I blogger, infatti, hanno usato utensili da lavoro pesante per aprire il pacco batteria nel modo più aggressivo possibile, cercando di provocare una reazione termica. Dopo otto ore di lavorazione e 40 ore di congelamento a temperature molto basse per rendere i materiali più fragili, il pacco batteria non ha mostrato surriscaldamento, non ha preso fuoco e non ha riportato cortocircuiti.

Il test sulla BYD Blade Battery 2.0

Il risultato di queste prove così anomale non ha sorpreso del tutto gli addetti ai lavori. La prima Blade Battery aveva già rivoluzionato gli standard di sicurezza nel settore con il suo test in cui la batteria non prendeva fuoco anche dopo essere stata perforata con un chiodo, a differenza di quanto accade nelle batterie NMC concorrenti. La seconda generazione migliora la densità energetica del 5% e introduce la tecnologia di ricarica flash da 1.500 kW che consente di passare dal 10% al 97% in nove minuti nelle condizioni ottimali.

Dallo smontaggio sono emersi anche dettagli tecnici interessanti.

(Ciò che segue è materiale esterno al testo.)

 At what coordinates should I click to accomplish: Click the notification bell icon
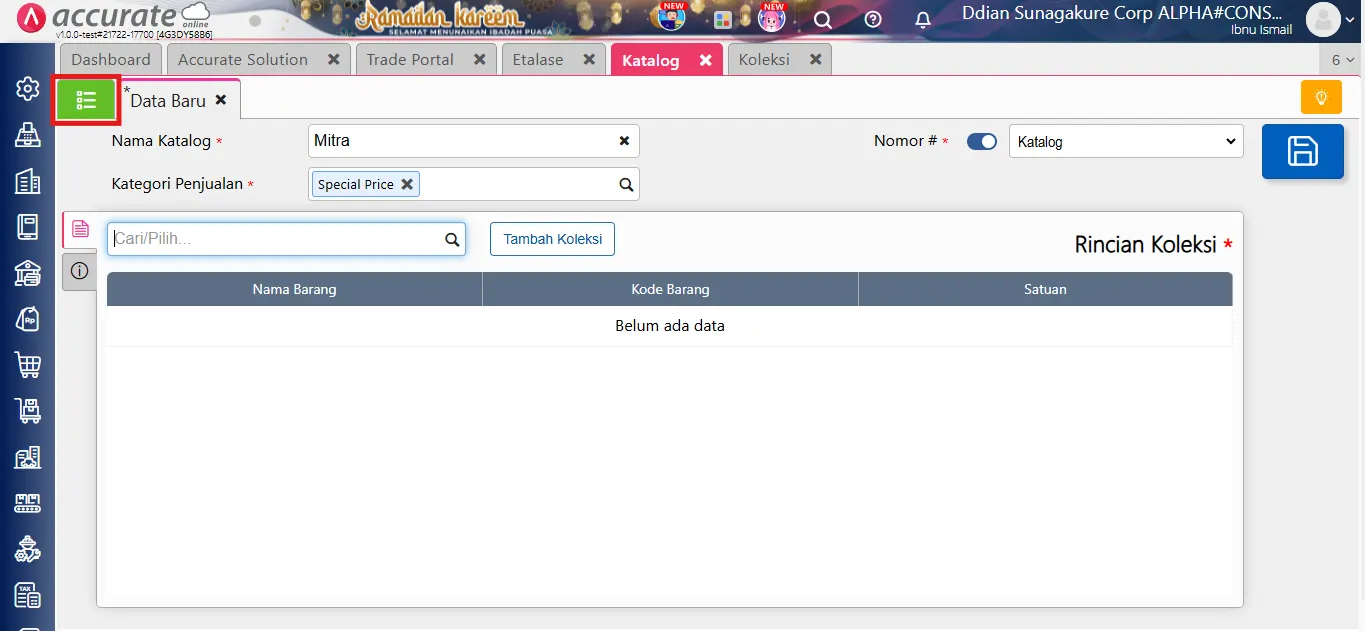point(922,19)
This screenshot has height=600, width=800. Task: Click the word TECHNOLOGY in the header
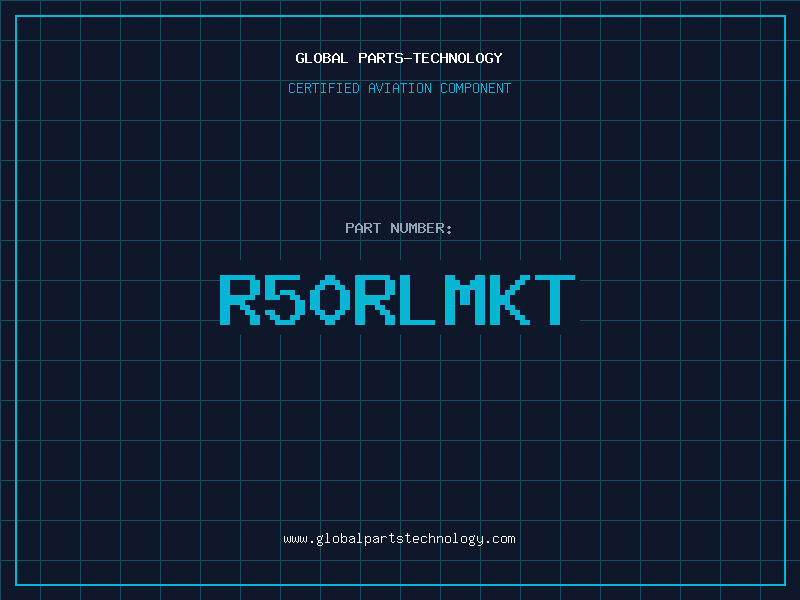point(458,58)
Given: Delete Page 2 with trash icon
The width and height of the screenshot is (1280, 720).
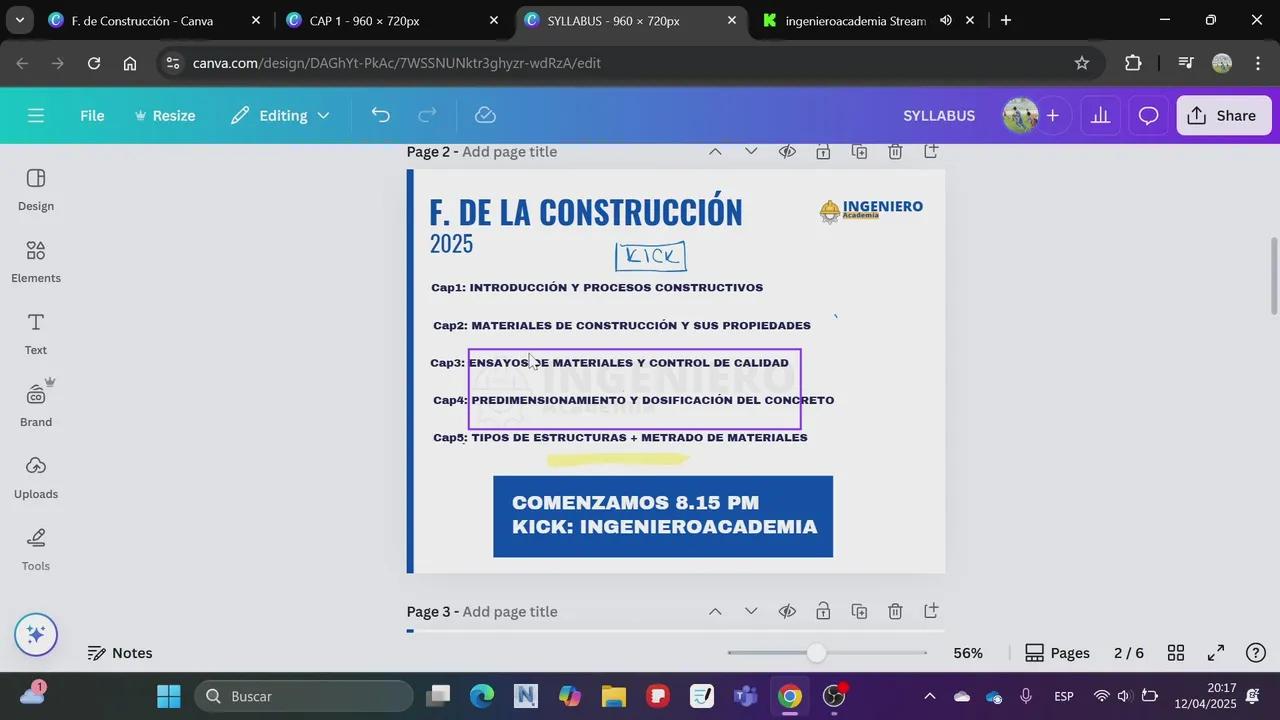Looking at the screenshot, I should click(895, 152).
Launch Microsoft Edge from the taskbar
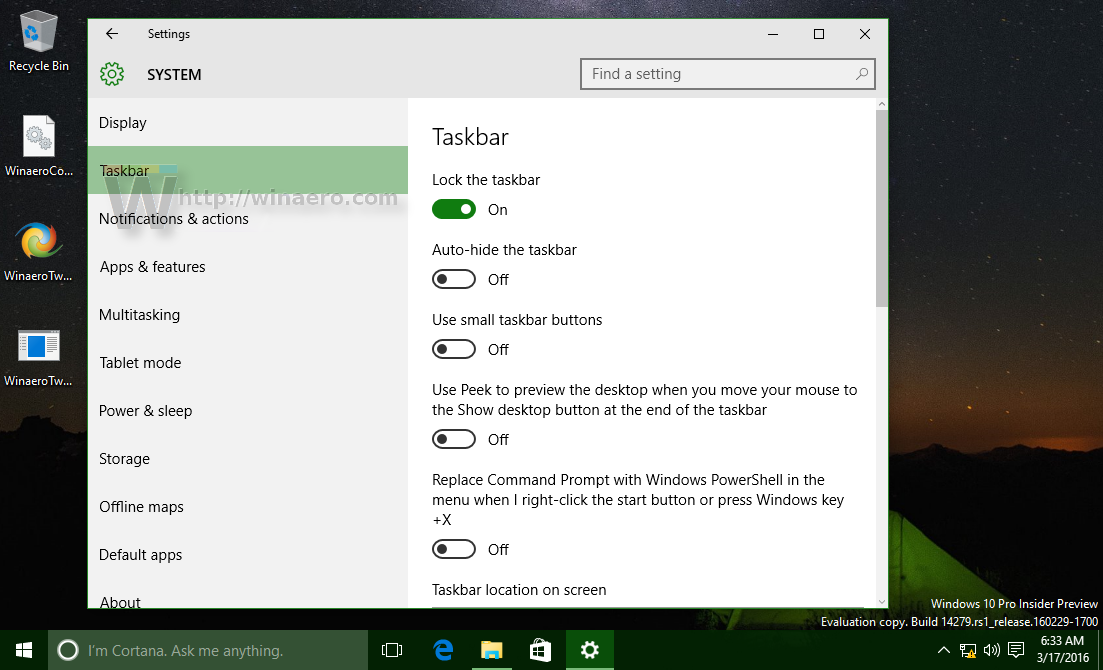The image size is (1103, 670). [443, 650]
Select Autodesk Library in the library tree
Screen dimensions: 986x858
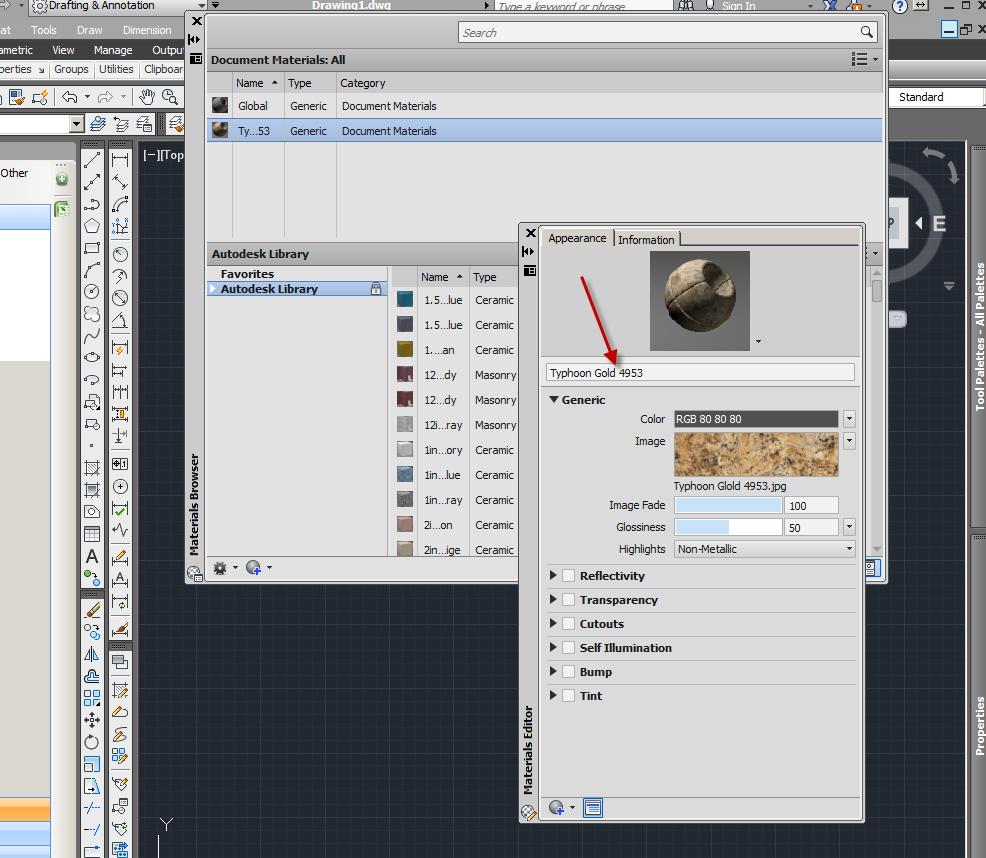pos(269,289)
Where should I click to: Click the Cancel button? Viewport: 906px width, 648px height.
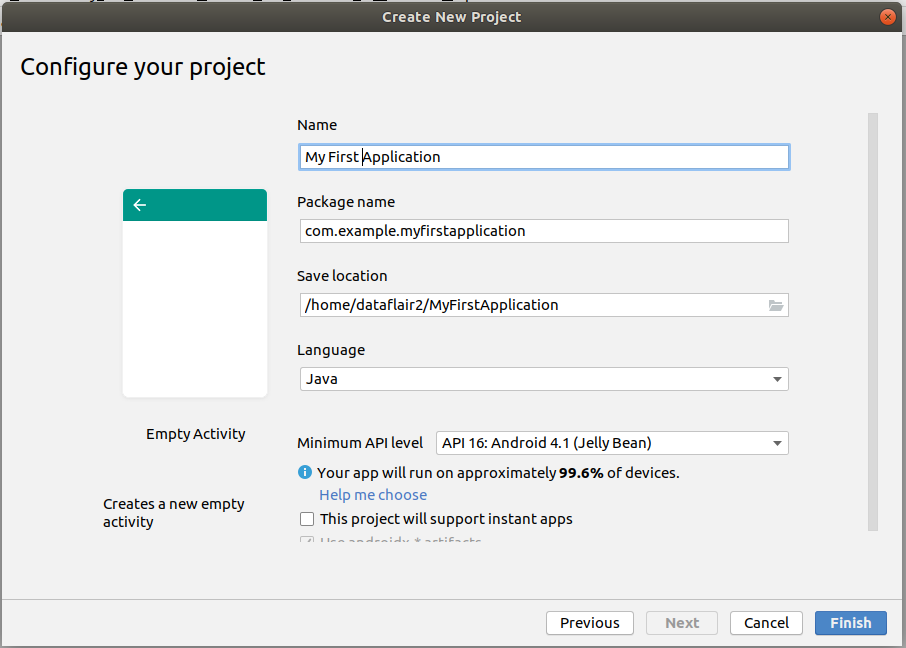pyautogui.click(x=766, y=623)

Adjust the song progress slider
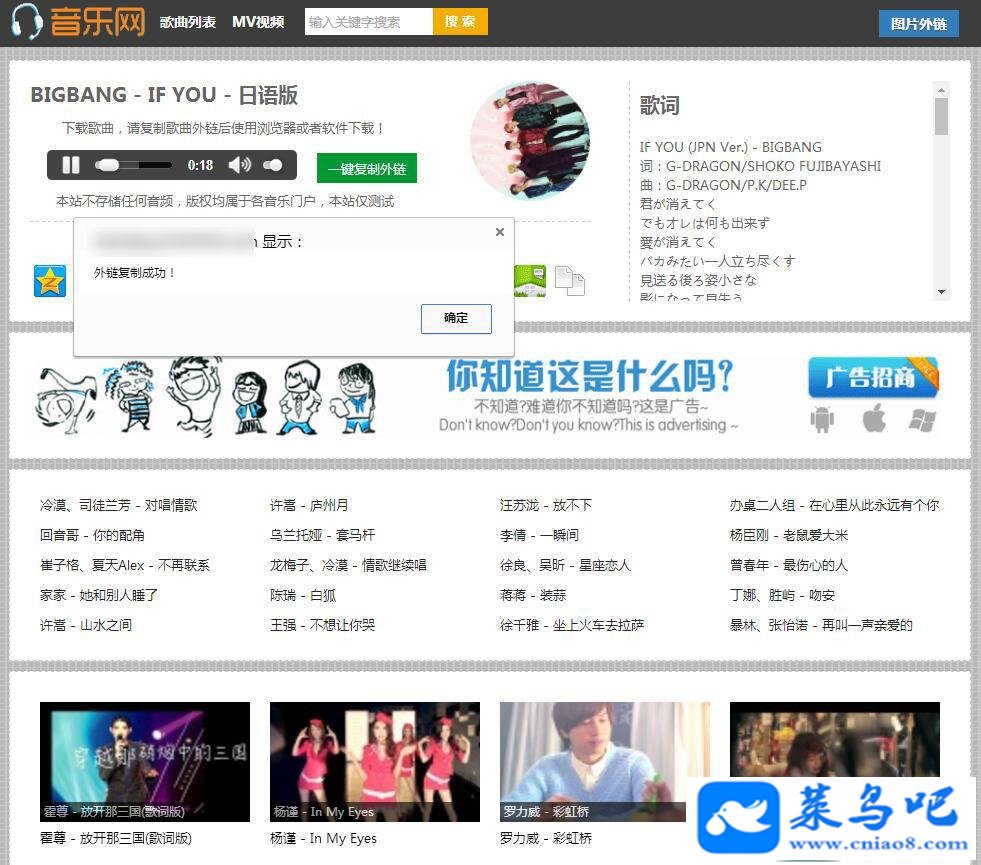[x=133, y=165]
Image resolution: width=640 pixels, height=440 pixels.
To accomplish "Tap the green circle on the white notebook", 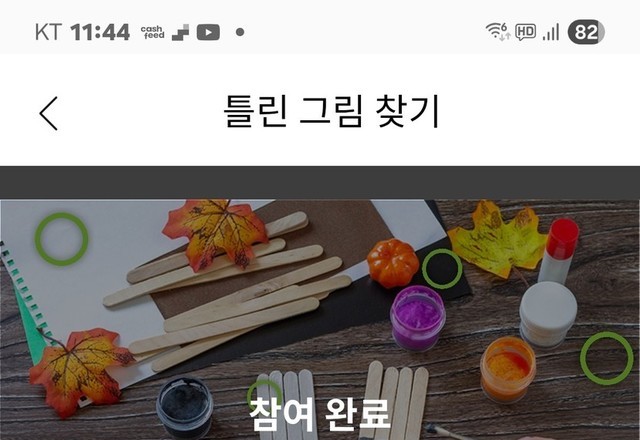I will [x=61, y=239].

Il pacco contiene 170 celle in serie, con compartimenti ad alta tensione separati sul frontale e sul retro. Il sistema di raffreddamento usa il refrigerante diretto a cambiamento di fase anziché un circuito d’acqua separato (soluzione più efficiente ma anche più complessa da gestire). Internamente la batteria ha una struttura con rinforzi che dividono il pacco in sezioni. La quantità di adesivo strutturale usato è stata definita dal team “la più elevata vista finora su qualsiasi pacco batteria”.

Le note critiche

E qui arriva la nota critica della Blade Battery 2.0 di BYD. Lo smontaggio, infatti, ha sollevato seri dubbi sulla riparabilità della batteria. L’adesivo strutturale abbonda intorno a moduli, connettori e cablaggio, rendendo lo smontaggio estremamente difficoltoso. Il team, che dichiara di aver analizzato oltre 20 diversi pacchi batteria in precedenza, ha definito questa la più difficile da smontare in assoluto. Per un’auto elettrica, la riparabilità della batteria è un tema cruciale. Celle danneggiate, moduli degradati o danni da incidente rischiano di richiedere la sostituzione dell’intero pacco anziché dell’elemento guasto, con costi potenzialmente elevati per i proprietari.

Oltre alle perplessità sul modus operandi estremamente pericoloso (oggetto di numerose critiche da parte di diversi commentatori), bisogna interrogarsi anche sull’attendibilità del test. Perché se è vero che quello che emerge corrisponde a verità, è altrettanto vero che il test non segue alcuno standard certificato. Questo vuol dire che non è tanto interessante, in termini di sicurezza, capire quanto resiste una batteria agli utensili da lavoro, ma cosa succede nelle condizioni di guida reali.